**Task brief**:
Copy every line of the data that includes the string "computer".
---+---
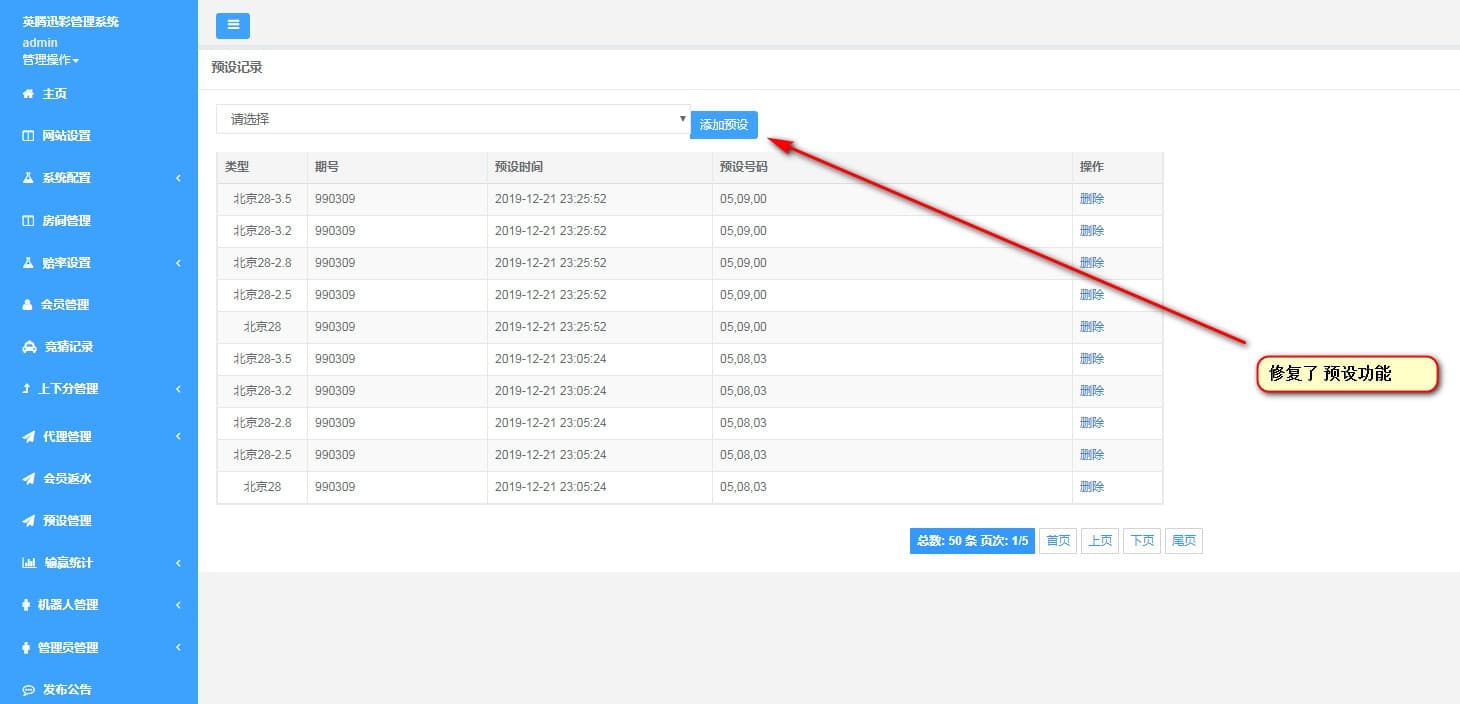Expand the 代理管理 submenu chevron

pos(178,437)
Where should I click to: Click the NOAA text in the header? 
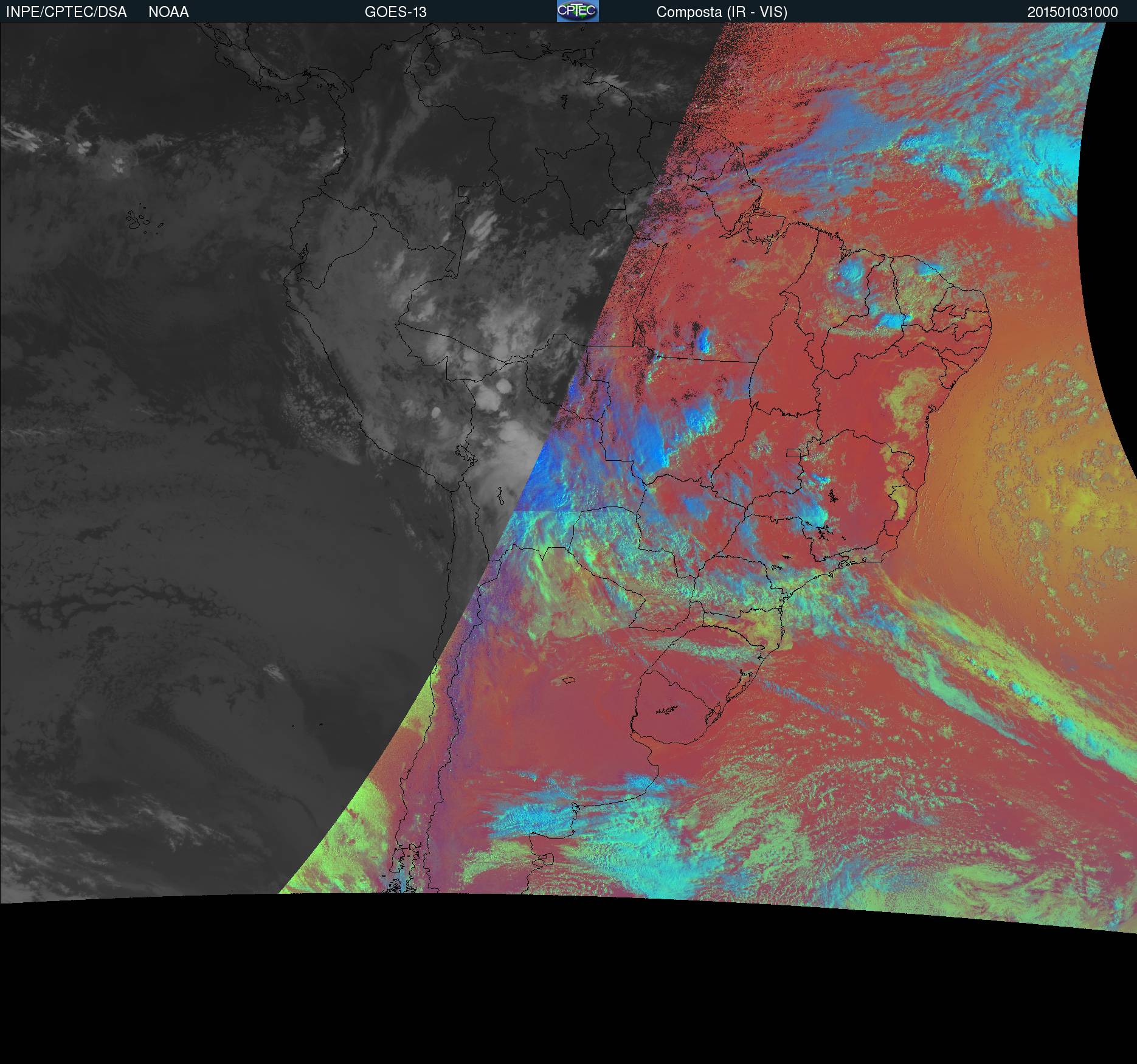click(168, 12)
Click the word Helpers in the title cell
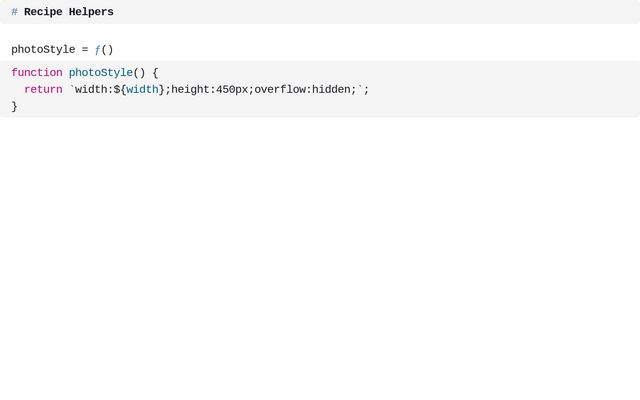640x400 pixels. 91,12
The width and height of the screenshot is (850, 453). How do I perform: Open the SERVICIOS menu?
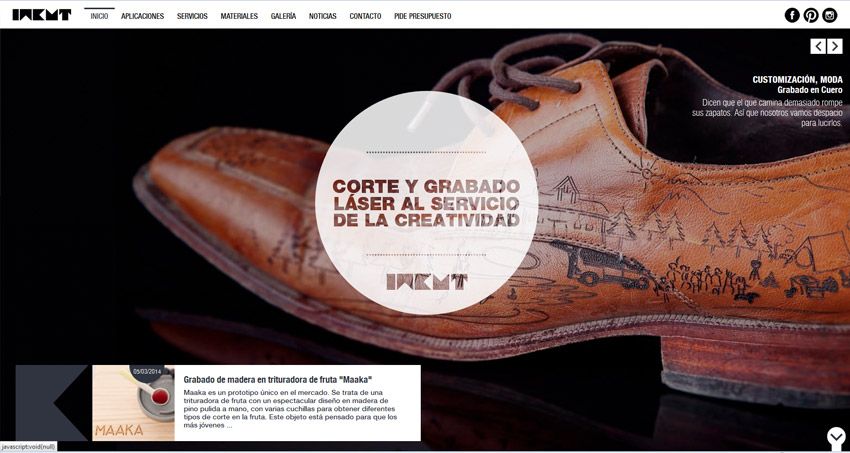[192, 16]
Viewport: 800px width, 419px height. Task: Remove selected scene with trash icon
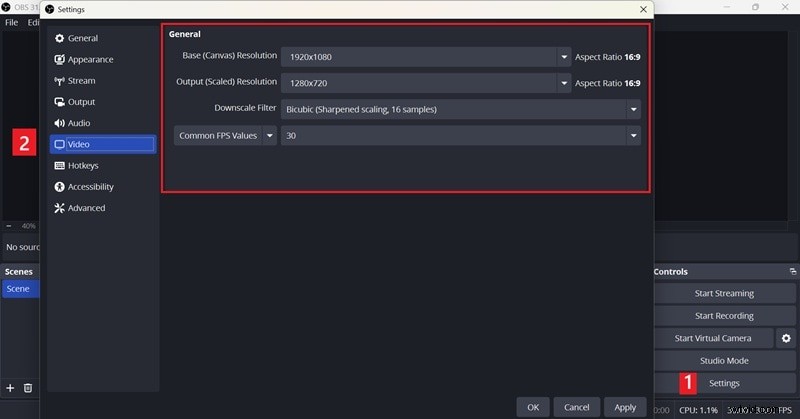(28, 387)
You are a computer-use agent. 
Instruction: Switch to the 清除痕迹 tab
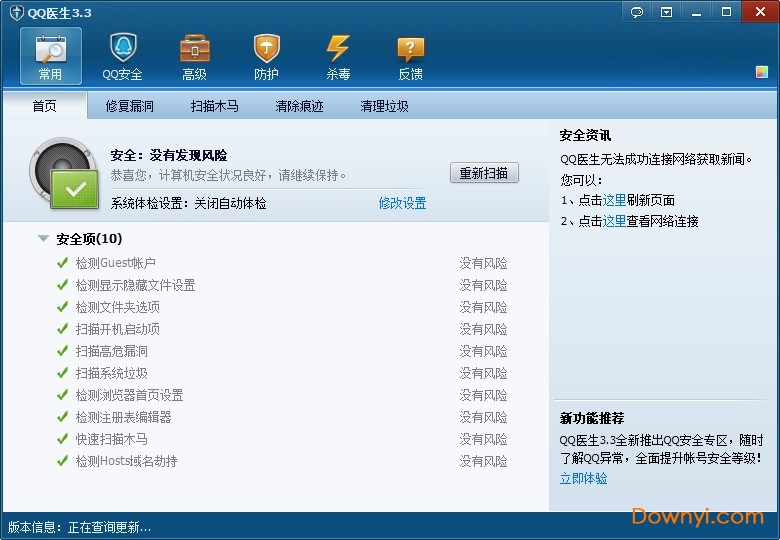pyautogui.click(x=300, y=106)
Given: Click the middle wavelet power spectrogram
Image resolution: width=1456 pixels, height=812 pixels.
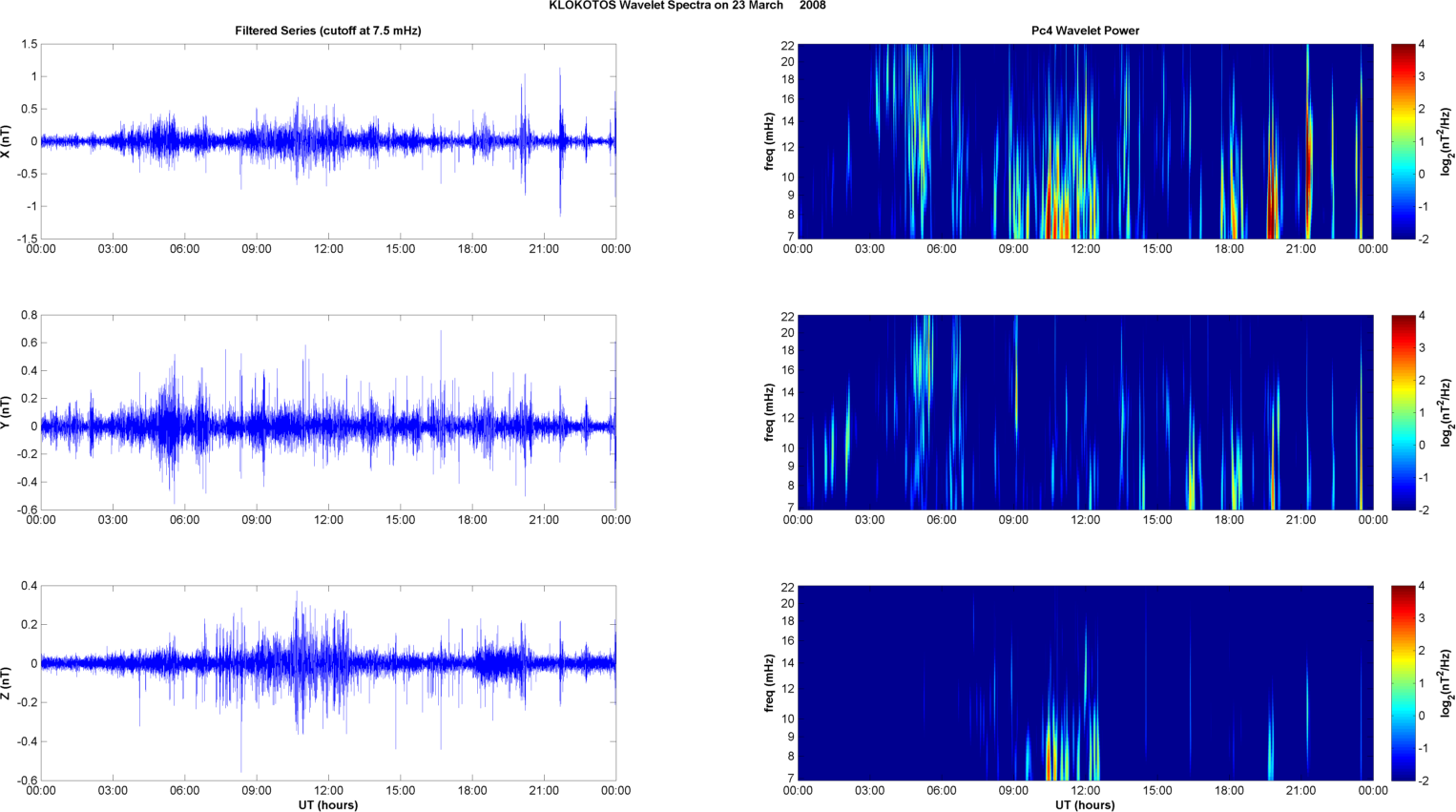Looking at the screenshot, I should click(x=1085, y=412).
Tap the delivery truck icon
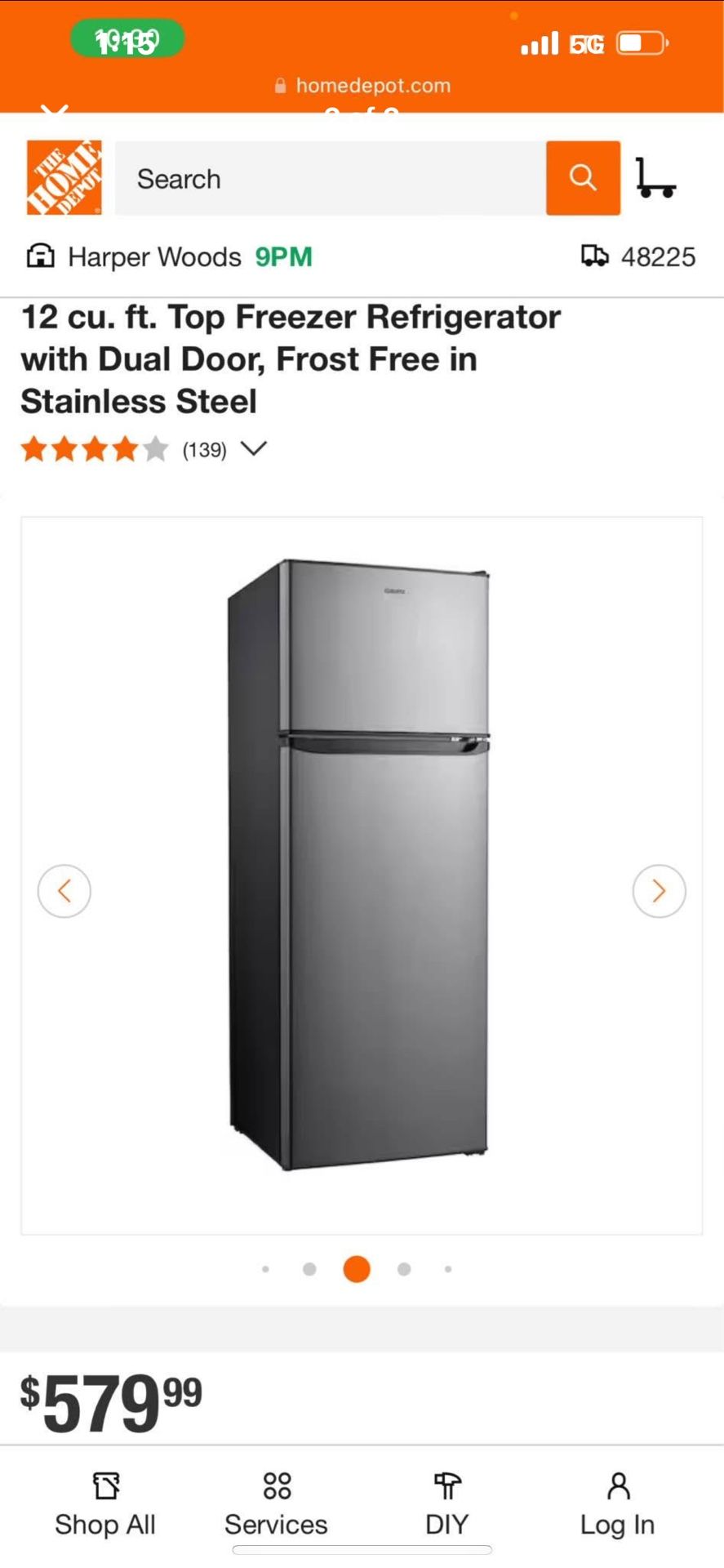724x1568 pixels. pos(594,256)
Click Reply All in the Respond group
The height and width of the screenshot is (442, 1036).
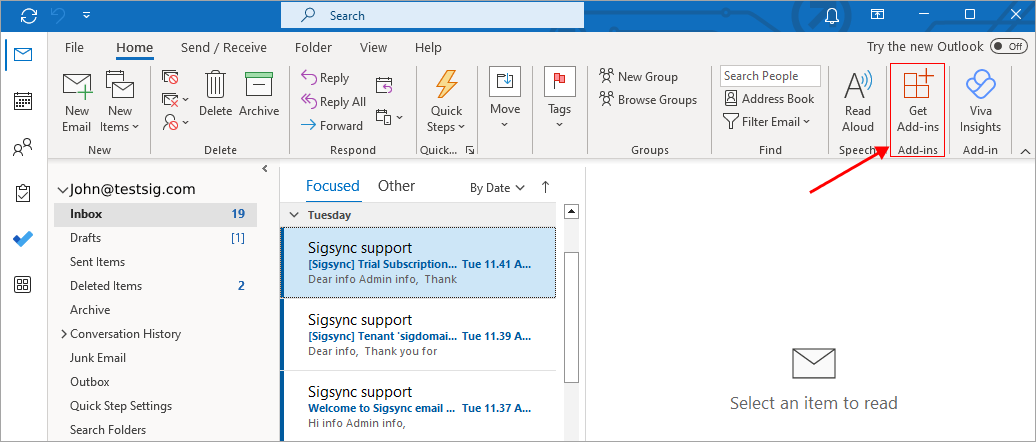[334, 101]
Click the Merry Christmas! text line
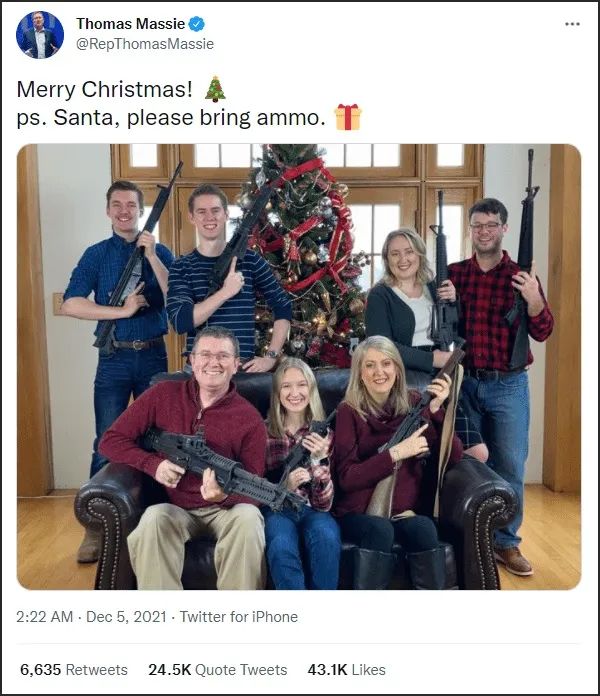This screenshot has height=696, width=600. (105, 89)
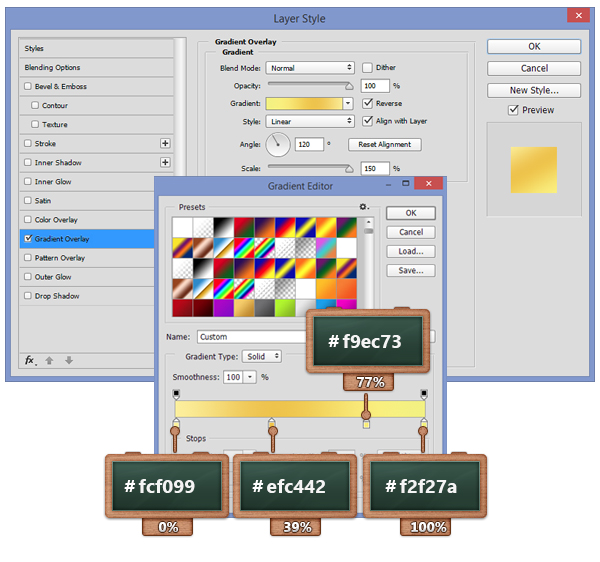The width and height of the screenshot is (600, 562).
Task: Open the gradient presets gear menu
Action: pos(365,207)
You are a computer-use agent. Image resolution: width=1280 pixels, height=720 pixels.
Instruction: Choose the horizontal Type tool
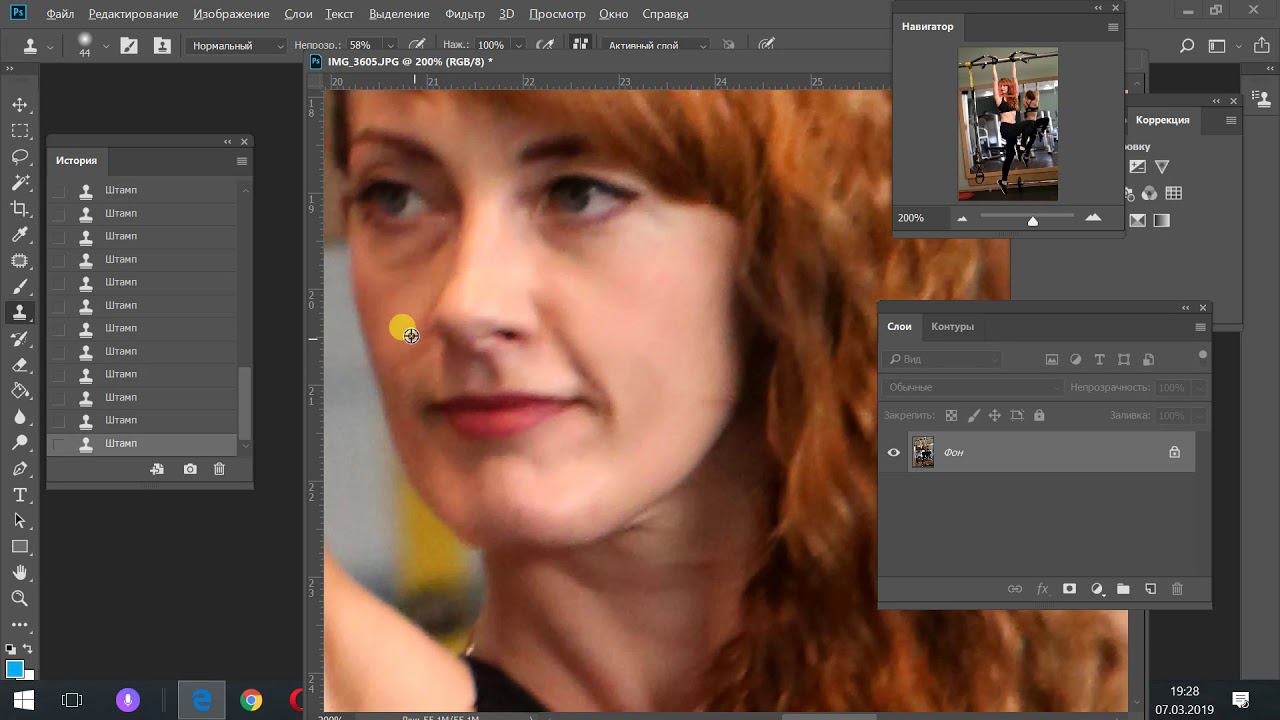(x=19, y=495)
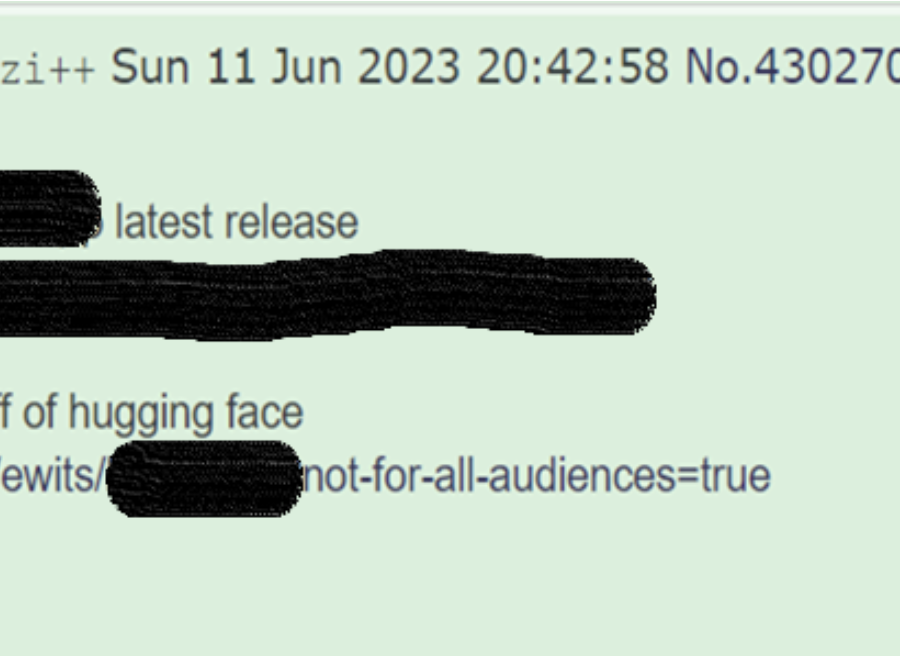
---+---
**Result of the task**:
You are a computer-use agent. 
You are a computer-use agent. Image resolution: width=1280 pixels, height=720 pixels.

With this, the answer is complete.